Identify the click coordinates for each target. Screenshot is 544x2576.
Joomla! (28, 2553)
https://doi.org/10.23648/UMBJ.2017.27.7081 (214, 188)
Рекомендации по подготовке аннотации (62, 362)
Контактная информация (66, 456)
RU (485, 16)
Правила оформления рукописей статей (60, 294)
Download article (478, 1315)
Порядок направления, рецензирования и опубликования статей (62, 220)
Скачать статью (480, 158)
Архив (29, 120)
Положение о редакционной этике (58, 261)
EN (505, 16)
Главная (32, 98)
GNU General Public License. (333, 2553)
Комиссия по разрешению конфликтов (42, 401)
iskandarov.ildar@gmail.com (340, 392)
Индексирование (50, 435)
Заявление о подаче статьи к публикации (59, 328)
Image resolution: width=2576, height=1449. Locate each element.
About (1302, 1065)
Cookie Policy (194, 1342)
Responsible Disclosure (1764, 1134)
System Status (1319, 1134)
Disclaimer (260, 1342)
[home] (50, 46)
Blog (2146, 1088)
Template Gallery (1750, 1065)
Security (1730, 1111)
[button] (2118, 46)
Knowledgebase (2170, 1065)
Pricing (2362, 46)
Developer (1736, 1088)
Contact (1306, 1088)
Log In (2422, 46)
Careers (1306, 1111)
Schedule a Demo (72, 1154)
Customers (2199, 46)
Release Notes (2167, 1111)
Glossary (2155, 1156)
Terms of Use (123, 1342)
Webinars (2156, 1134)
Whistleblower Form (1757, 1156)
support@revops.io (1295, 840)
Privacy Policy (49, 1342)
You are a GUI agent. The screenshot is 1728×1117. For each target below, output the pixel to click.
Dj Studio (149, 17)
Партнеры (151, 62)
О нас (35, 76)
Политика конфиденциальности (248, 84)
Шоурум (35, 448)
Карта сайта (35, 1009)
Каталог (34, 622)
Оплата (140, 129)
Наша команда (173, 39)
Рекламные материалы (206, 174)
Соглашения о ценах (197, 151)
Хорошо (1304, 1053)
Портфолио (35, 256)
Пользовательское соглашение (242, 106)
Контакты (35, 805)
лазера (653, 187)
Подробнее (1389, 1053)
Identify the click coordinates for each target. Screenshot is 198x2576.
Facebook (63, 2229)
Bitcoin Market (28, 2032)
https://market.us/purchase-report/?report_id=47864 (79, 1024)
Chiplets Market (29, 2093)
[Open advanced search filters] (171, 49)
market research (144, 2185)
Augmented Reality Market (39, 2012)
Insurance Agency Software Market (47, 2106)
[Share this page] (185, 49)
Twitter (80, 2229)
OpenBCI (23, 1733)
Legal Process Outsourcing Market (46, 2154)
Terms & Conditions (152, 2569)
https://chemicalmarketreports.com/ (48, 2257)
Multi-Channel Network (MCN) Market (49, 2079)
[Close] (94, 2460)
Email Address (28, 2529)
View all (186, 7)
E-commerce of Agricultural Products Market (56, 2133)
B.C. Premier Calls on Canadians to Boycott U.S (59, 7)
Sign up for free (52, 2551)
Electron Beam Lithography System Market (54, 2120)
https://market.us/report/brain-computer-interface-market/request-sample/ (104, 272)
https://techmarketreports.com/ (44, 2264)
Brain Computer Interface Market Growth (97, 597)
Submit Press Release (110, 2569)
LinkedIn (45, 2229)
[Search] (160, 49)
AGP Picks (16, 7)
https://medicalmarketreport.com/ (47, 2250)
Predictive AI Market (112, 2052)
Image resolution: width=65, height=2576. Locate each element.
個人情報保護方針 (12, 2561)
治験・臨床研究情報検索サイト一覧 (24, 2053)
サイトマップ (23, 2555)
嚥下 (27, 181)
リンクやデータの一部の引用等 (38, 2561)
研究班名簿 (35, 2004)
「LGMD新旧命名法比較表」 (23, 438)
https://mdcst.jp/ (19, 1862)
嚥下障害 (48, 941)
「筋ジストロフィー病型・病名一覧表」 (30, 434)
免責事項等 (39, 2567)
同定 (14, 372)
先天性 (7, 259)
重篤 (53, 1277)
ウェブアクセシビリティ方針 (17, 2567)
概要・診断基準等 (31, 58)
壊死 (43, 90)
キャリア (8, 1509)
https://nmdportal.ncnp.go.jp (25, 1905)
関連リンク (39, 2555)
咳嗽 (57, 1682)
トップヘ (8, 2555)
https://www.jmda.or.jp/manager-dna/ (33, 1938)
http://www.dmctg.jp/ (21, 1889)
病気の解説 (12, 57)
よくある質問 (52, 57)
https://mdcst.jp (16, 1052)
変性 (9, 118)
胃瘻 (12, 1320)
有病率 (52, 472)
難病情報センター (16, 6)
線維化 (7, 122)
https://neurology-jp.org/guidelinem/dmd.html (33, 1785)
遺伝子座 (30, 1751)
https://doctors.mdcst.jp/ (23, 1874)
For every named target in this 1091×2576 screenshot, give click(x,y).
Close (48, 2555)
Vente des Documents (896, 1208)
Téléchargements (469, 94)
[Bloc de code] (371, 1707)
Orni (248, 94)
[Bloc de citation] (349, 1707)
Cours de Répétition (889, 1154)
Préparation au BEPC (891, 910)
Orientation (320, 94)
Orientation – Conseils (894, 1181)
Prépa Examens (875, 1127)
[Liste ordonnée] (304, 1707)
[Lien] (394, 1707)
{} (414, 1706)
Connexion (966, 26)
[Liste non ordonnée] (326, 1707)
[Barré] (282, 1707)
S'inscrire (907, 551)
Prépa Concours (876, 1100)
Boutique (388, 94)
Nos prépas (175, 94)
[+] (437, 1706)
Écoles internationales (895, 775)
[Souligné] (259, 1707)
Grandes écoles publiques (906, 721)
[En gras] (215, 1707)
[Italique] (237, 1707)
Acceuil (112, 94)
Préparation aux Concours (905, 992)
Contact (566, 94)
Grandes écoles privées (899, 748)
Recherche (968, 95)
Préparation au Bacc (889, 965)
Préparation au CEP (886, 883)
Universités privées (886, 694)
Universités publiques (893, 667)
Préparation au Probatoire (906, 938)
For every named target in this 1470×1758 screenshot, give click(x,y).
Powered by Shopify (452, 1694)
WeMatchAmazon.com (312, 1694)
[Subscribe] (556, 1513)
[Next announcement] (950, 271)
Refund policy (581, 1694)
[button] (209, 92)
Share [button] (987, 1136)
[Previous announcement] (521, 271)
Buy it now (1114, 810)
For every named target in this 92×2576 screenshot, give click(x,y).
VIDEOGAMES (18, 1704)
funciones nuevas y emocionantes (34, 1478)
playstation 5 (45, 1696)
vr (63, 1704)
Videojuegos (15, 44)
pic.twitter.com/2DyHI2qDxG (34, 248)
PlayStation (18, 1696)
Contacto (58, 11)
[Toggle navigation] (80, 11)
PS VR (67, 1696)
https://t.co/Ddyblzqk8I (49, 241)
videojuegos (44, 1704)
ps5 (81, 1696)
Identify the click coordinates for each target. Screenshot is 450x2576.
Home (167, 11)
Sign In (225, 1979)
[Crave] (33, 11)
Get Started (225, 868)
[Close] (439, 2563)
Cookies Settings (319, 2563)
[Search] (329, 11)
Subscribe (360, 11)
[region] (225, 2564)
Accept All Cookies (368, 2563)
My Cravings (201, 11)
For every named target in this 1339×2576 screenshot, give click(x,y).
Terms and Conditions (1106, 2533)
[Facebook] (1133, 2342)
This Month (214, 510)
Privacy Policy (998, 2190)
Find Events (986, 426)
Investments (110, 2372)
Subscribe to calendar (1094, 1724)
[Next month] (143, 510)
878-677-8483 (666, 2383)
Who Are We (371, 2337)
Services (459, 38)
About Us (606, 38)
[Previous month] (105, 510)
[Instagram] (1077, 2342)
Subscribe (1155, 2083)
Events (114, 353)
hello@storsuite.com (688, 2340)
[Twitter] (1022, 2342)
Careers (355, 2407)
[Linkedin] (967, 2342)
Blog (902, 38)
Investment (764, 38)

Work instructions
Your task is to set down again, exactly, every line from the beginning of the listing through the line with "Заявление о подаче".

Result below
Identify the click coordinates for each target. Screenshot is 544x2576.
Joomla! (28, 2553)
https://doi.org/10.23648/UMBJ.2017.27.7081 (214, 188)
Рекомендации по подготовке аннотации (62, 362)
Контактная информация (66, 456)
RU (485, 16)
Правила оформления рукописей статей (60, 294)
Download article (478, 1315)
Порядок направления, рецензирования и опубликования статей (62, 220)
Скачать статью (480, 158)
Архив (29, 120)
Положение о редакционной этике (58, 261)
EN (505, 16)
Главная (32, 98)
GNU General Public License. (333, 2553)
Комиссия по разрешению конфликтов (42, 401)
iskandarov.ildar@gmail.com (340, 392)
Индексирование (50, 435)
Заявление о подаче статьи к публикации (59, 328)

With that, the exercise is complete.